The foam concrete is divided into two foaming modes: physical foaming and chemical foaming. The physical foaming is to prepare foaming agent and water into fresh foam by adopting a mechanical mode, then mix the prepared foam with slurry consisting of gelled materials and continuously stir the mixture to finally prepare foam concrete; however, the foam concrete prepared by the physical foaming method is easy to break, and has low number of pores, small aperture and few communicating pores. The chemical foaming is to directly add a chemical foaming agent which can react with an alkaline solution to generate gas or generate gas through catalytic decomposition into the slurry, then uniformly disperse the foaming agent in the fresh slurry in a stirring mode, wait for the foaming agent to generate gas through reaction, expand the slurry by the generated gas, and harden the slurry to prepare the foam concrete; however, the chemically prepared foamed concrete also has many disadvantages, such as: high requirement on the stability of slurry, sensitivity to the external environment, difficult control of chemical foaming agent, difficult control of aperture size, easy die collapse, high cost and the like.
Disclosure of Invention
Aiming at the problems in the prior art, the invention aims to provide a method for improving the connectivity of foam concrete pore passages by gas expansion pore-forming, which prepares the foam concrete with more pores, large aperture and more intercommunicating pores by taking high-pressure gas as an expanding agent, thereby solving the problems of high difficulty and low efficiency of the traditional hole sealing mode.
In order to achieve the purpose, the invention provides a method for improving the connectivity of foam concrete pore channels by gas expansion pore-forming, which comprises the following steps:
s1, putting slag, a foam stabilizer and limestone into a stirring pot and uniformly stirring, wherein the foam stabilizer accounts for 0.6-0.8% of the slag, and the limestone accounts for 10-25% of the slag;
s2, mixing fine aggregate formed by mixing light expanded glass and fine sand expanded clay with glass fiber and plant fiber, and adding a swelling agent to obtain the modified foam concrete mixture additive, wherein the fine aggregate accounts for 10-25% of the slag, and the swelling agent accounts for 1-5% of the slag; adding the modified foam concrete mixture additive into a stirring pot;
s3, adding water into a stirring pot according to the weight ratio of water to ash of 0.7, adding a CaO alkali activator, and uniformly stirring to prepare a wet material, wherein the CaO alkali activator accounts for 9% of the slag;
s4, mixing the prepared foam and the wet material to prepare slurry by adopting a physical foaming method and adopting sodium dodecyl sulfate as a foaming agent;
s5, pouring the slurry into a high-pressure reaction container, sealing, starting mechanical stirring, simultaneously increasing the pressure to 3-5 atmospheric pressures, stopping stirring after uniform mixing, standing for 22-26h for concrete molding, then heating to 700-900 ℃, and rapidly decomposing limestone in the concrete to generate CaO and CO 2 After the temperature is reduced to normal temperature, curing is carried out for 1 to 2 days, and then the sealing is released to release the pressure instantly, so as to obtain the foam concrete with the intercommunicating pores;
s6, placing the foam concrete in the high-pressure reaction container into a curing box for curing and shaping.
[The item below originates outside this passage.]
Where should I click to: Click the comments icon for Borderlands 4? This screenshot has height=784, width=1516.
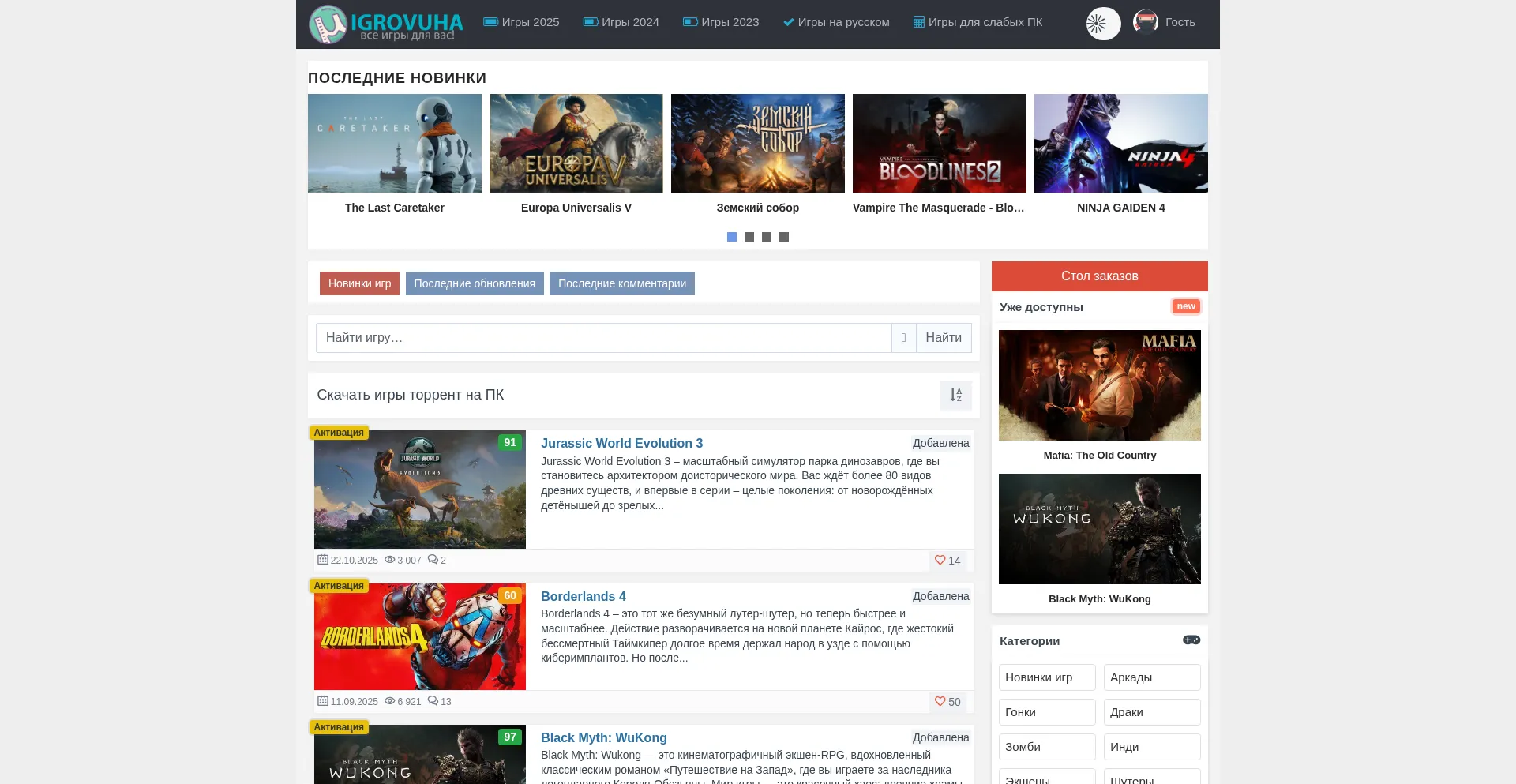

In the scheme, the method comprises the following steps: the foam stabilizer is sodium stearate.
In the scheme, the method comprises the following steps: the mass ratio of the light expansion glass to the fine sand expansion clay is 1:1.
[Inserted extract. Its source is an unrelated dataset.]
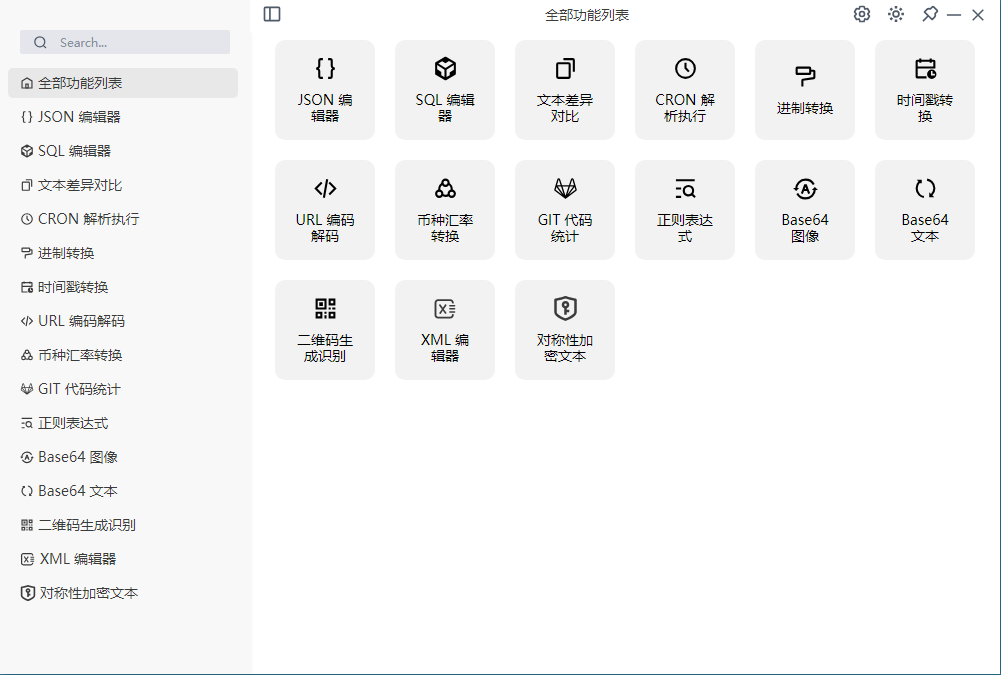Open settings gear in title bar
The width and height of the screenshot is (1001, 675).
point(862,14)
in the scheme, the method comprises the following steps: in step S4, the blowing agent dilution ratio is 1: and 35, pouring the foaming agent into a foaming machine, preparing the foam by using a foaming machine air compression method, and mixing 800mL of the foam with the slurry.
In the scheme, the method comprises the following steps: the temperature of the high temperature in the high-pressure reaction vessel was 800 ℃.
In the scheme, the method comprises the following steps: the foam concrete is firstly kept in a high-pressure reaction container for curing for 1 day and then is put into a curing box for curing for 3 days.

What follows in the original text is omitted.